22. Charon, Ménippe et Mercure

Charon
Paye-moi, coquin, le prix du passage !

Ménippe
Crie, si cela t'agrée, Charon.

Charon
Paye-moi, te dis-je, pour t'avoir passé.

Ménippe
Tu ne peux rien recevoir, puisque je n'ai rien à donner.

Charon
Qui est-ce qui n'a pas une obole ?

Ménippe
Je ne sais pas si d'autres en ont, mais moi je n'en ai pas.

Charon
Par Pluton ! je t'étrangle, scélérat, si tu ne me payes.

Ménippe
Et moi je te casse la tête avec mon bâton.

Charon
Tu auras donc fait pour rien un si long trajet ?

Ménippe
Que Mercure paye pour moi, lui qui m'a mis dans ta barque.

Mercure
Par Jupiter ! le beau profit, s'il faut encore que je paye pour les morts !

Charon
Ah ! je ne te lâcherai pas.

Ménippe
Si tu attends que je te paye, attache ici ta barque ; tu attendras longtemps.
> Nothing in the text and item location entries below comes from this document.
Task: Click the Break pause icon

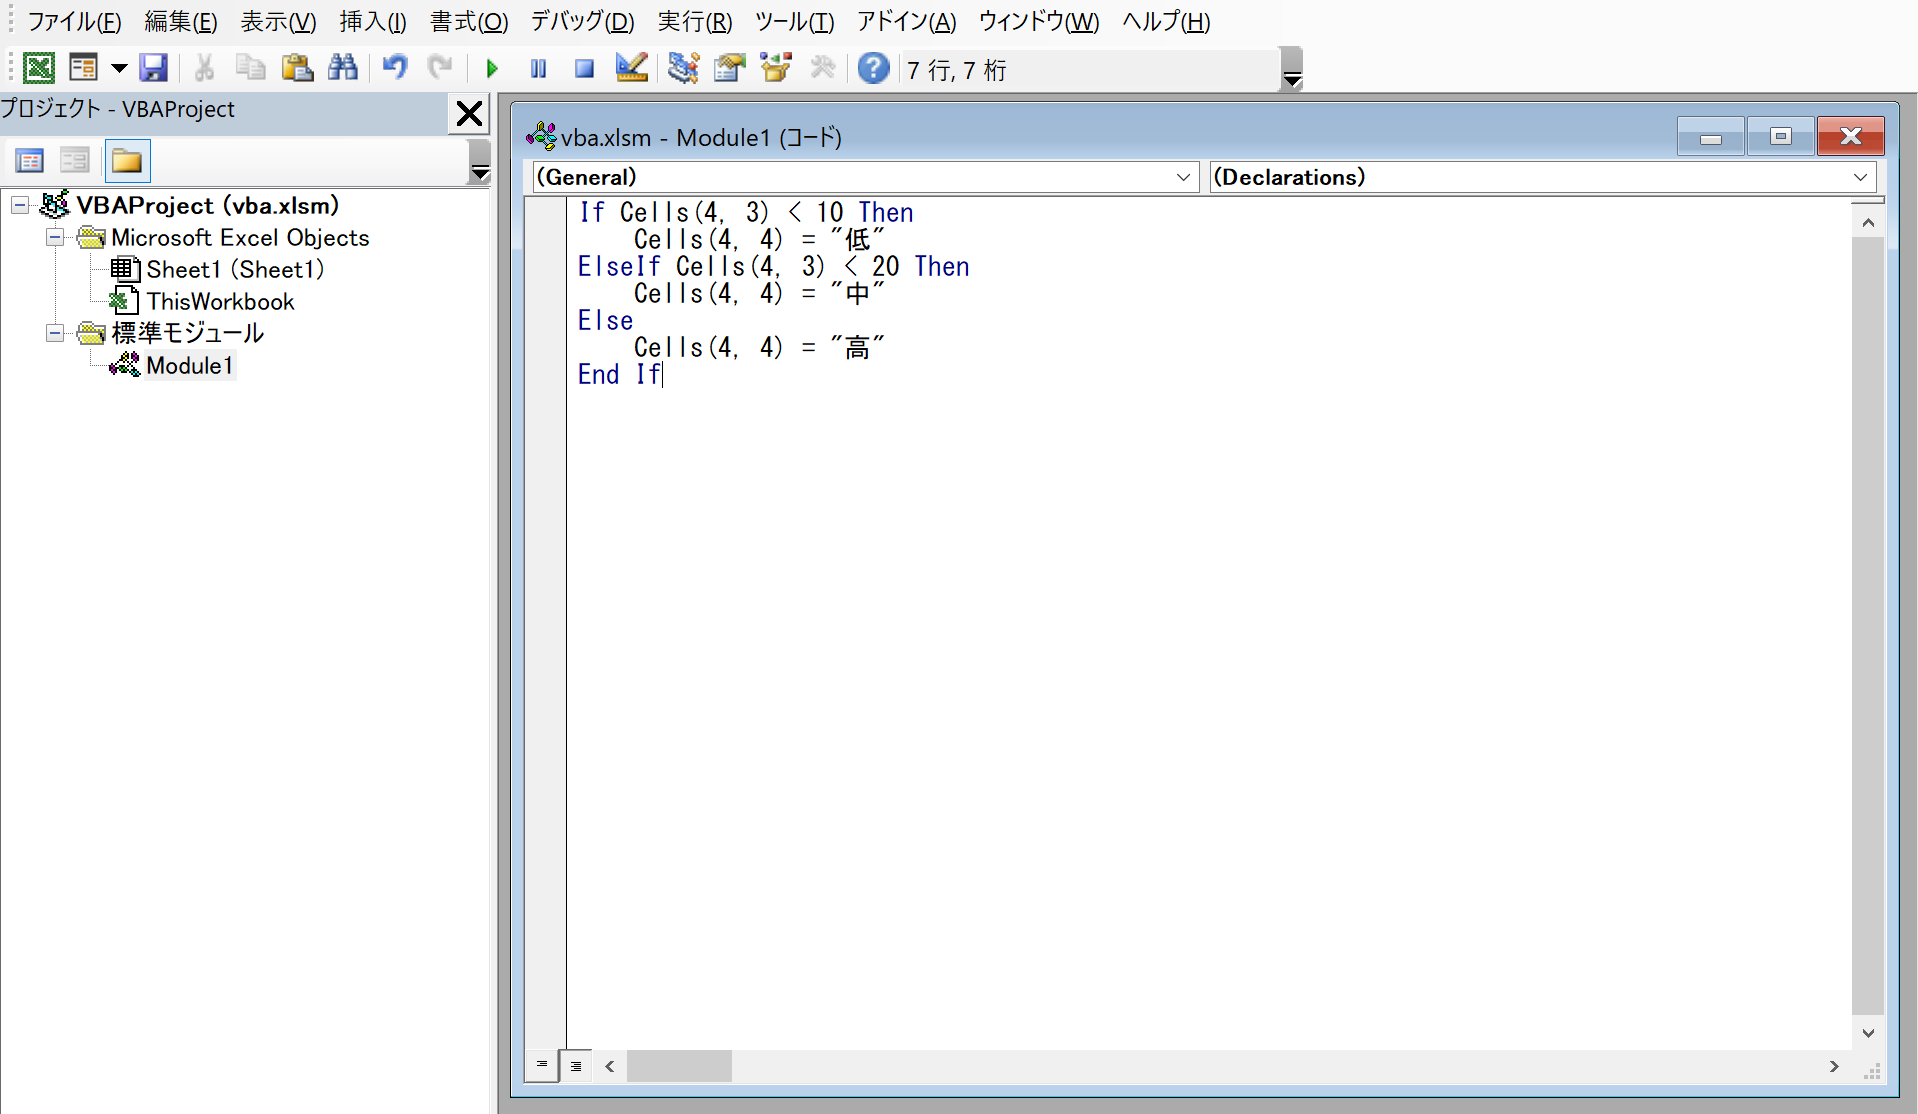Action: [538, 68]
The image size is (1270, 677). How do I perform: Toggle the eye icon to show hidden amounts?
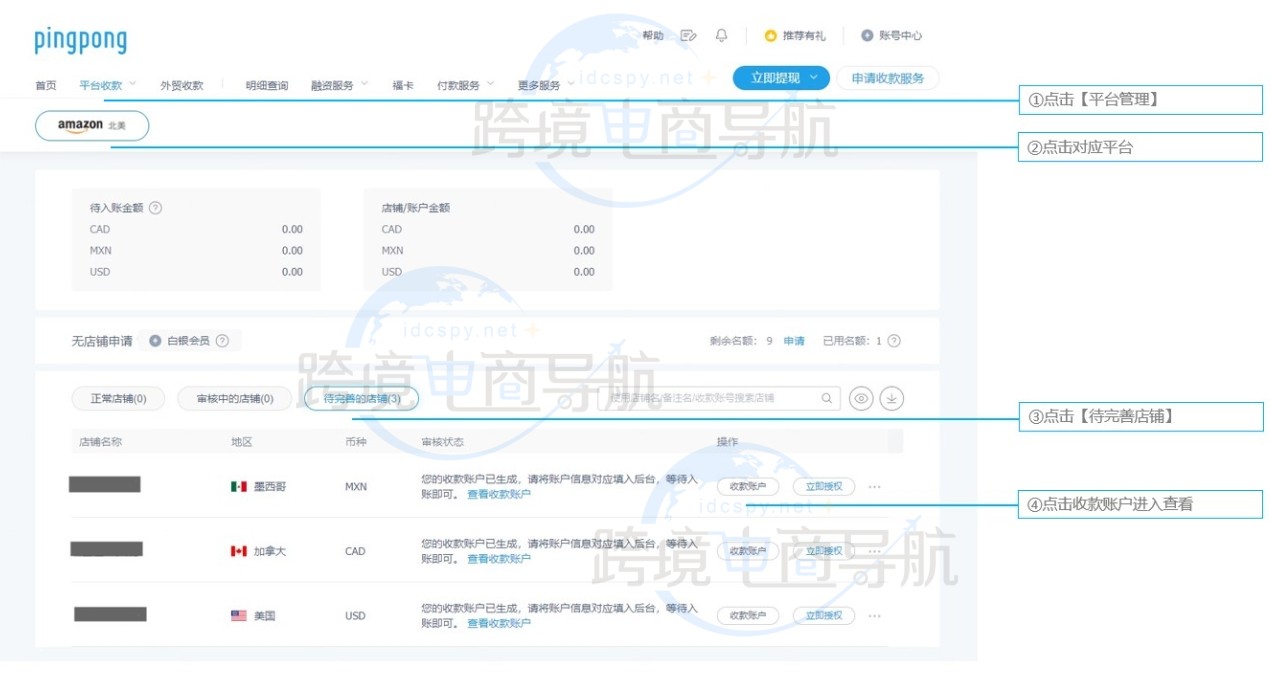click(x=861, y=397)
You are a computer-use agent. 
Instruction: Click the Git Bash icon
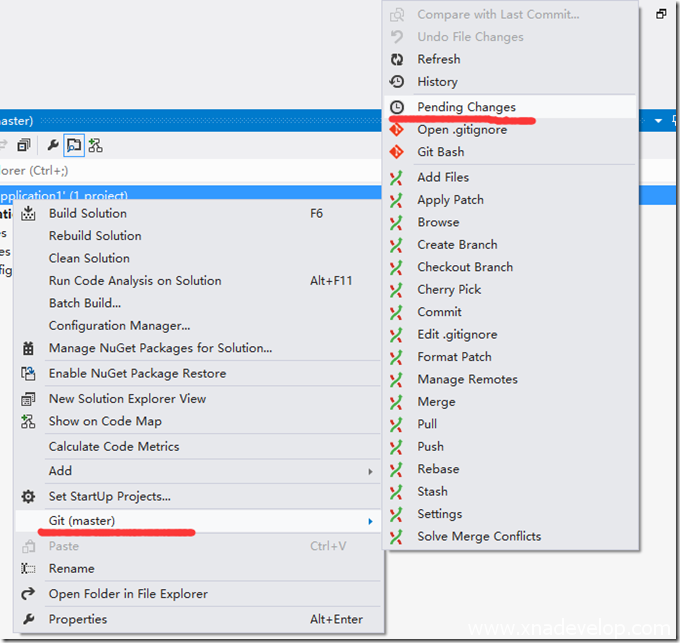pos(397,152)

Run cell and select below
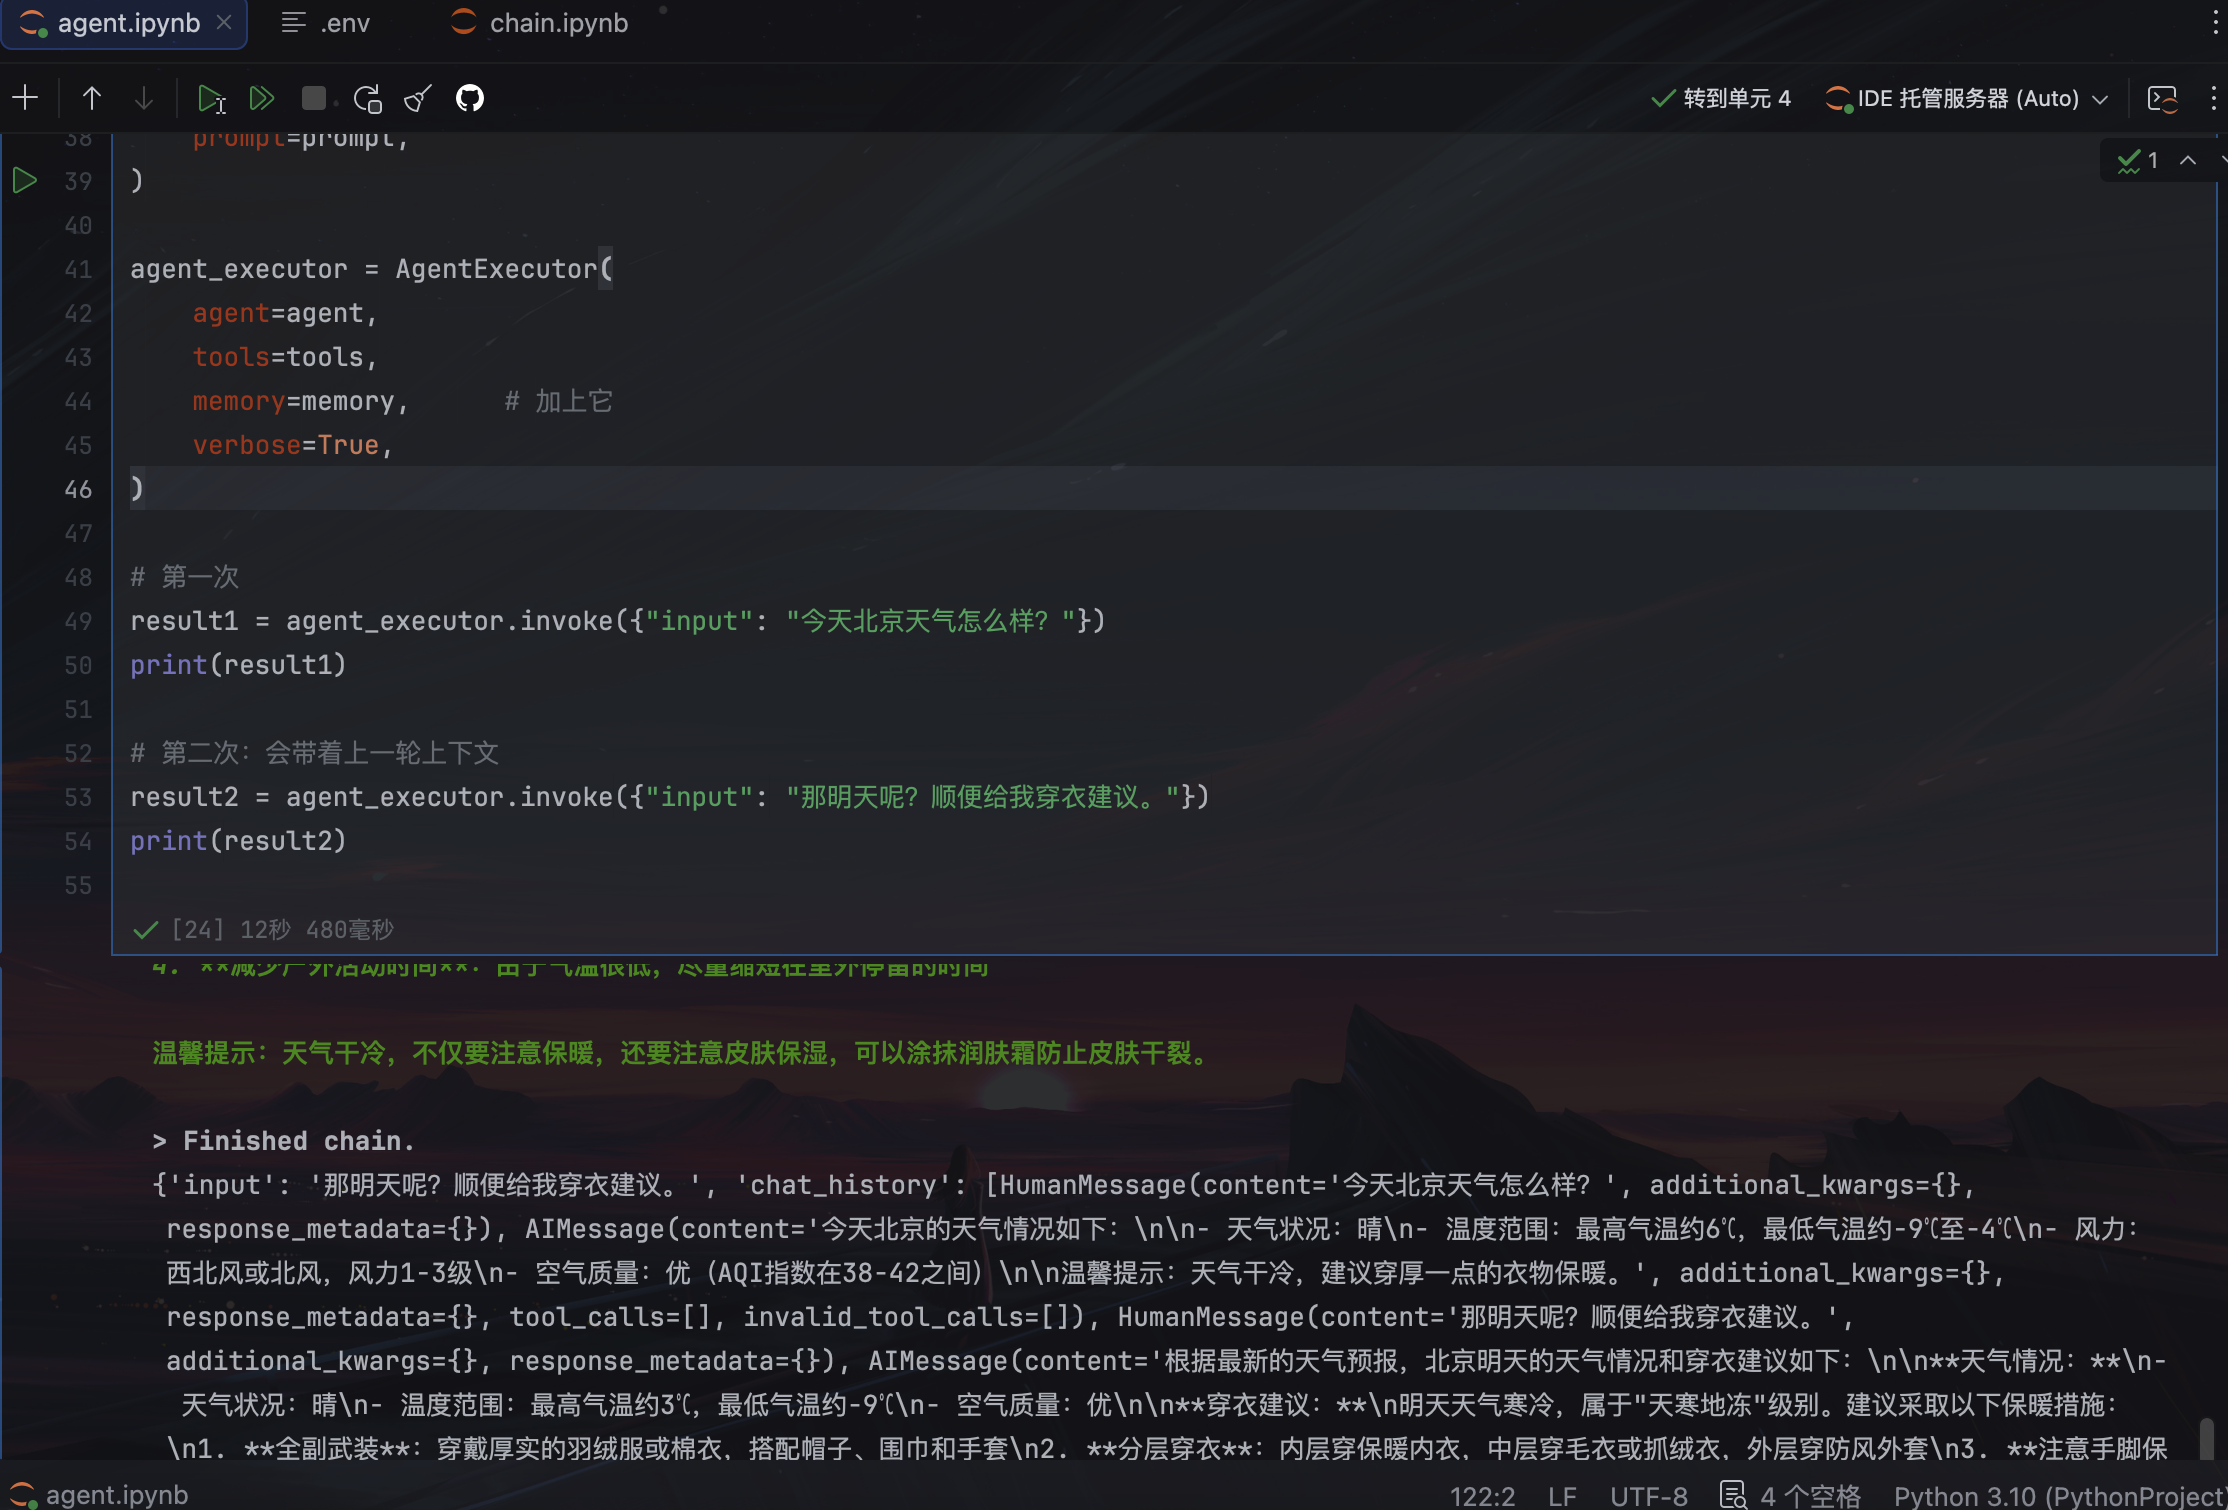coord(211,98)
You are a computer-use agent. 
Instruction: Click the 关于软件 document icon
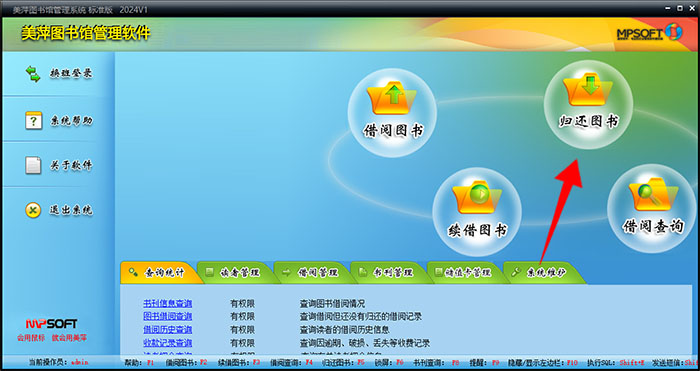(x=33, y=165)
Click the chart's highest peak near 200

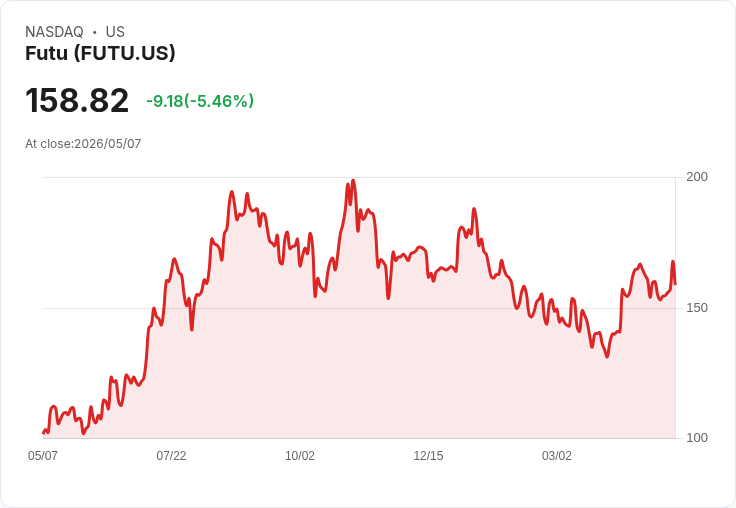tap(353, 180)
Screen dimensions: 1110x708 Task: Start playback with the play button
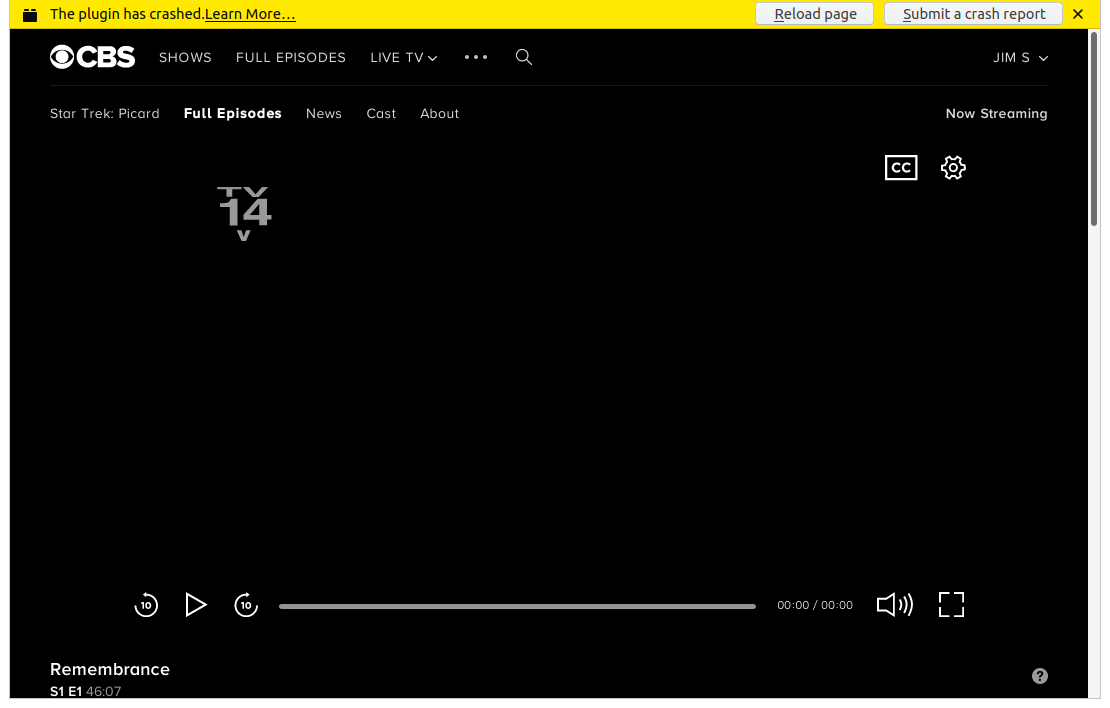click(195, 605)
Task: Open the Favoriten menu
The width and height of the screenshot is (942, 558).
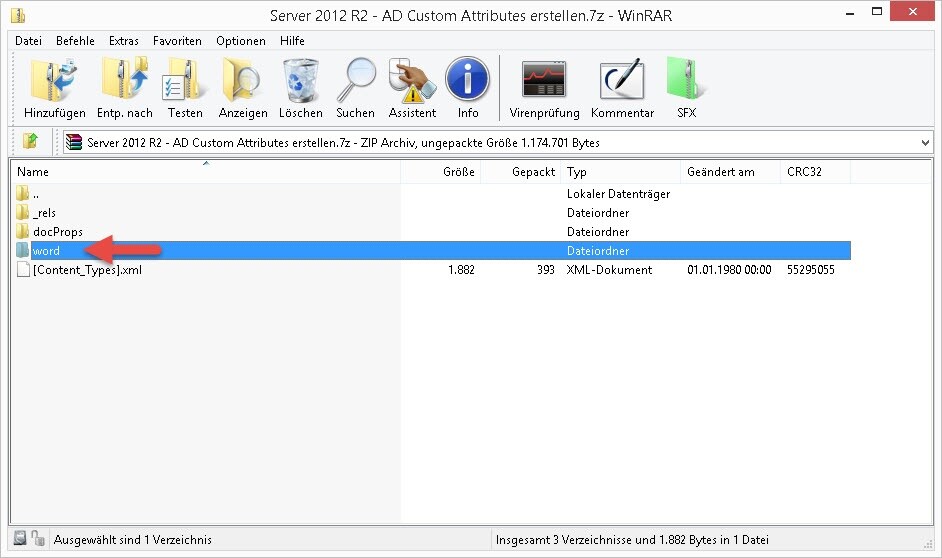Action: pyautogui.click(x=177, y=41)
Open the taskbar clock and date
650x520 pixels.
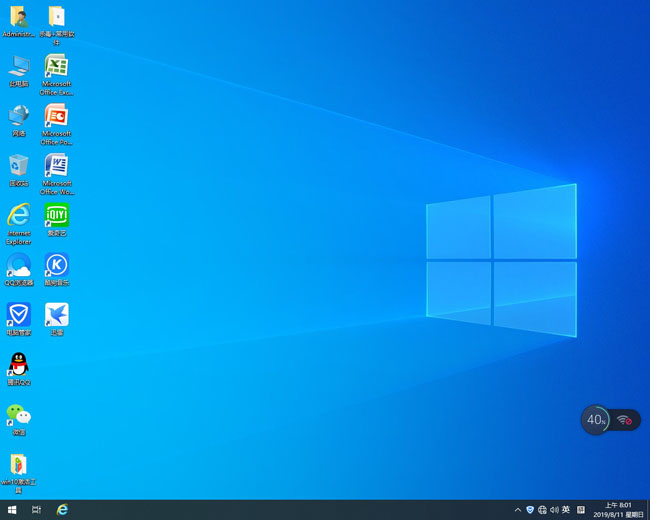tap(617, 510)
Puisque je n'ai rien, que veux-tu que je te donne ?

Charon
Ne savais-tu pas qu'il fallait apporter de quoi solder ?

Ménippe
Je le savais, mais je n'avais rien. Comment ! fallait-il, pour cela, que je fusse exempté de mourir ?

Charon
Ainsi, tu seras le seul à te vanter d'avoir passé gratis ?

Ménippe
Gratis ! non pas, l'ami ; j'ai vidé la sentine, mis la main à la rame, et, seul de tous les passagers, je ne me suis pas mis à crier.

Charon
Cela ne s'appelle pas un péage ; il faut que tu donnes une obole ; c'est une loi absolue.

Ménippe
Alors, reconduis-moi à la vie.

Charon
Tu es charmant, pour que je sois battu par Eaque !

Ménippe
Laisse-moi donc tranquille.

Charon
Montre ce que tu as dans ta besace.

Mercure
Des lupins, si tu en veux, et le souper d'Hécate.

Charon
Mercure, d'où nous as-tu donc amené ce chien ? Les beaux propos qu'il tenait à tous les passagers, pendant la traversée ! Comme il les raillait ! Comme il s'en moquait, seul à chanter pendant que les autres gémissaient !

Mercure
Tu ne sais pas, Charon, quel homme tu as passé là ; un homme vraiment libre, et qui n'a souci de rien ; c'est Ménippe !

Charon
Ah ! si jamais je t'y rattrape...

Ménippe
Oui, l'ami, si tu m'y rattrapes ; mais, tu ne m'y prendras pas deux fois.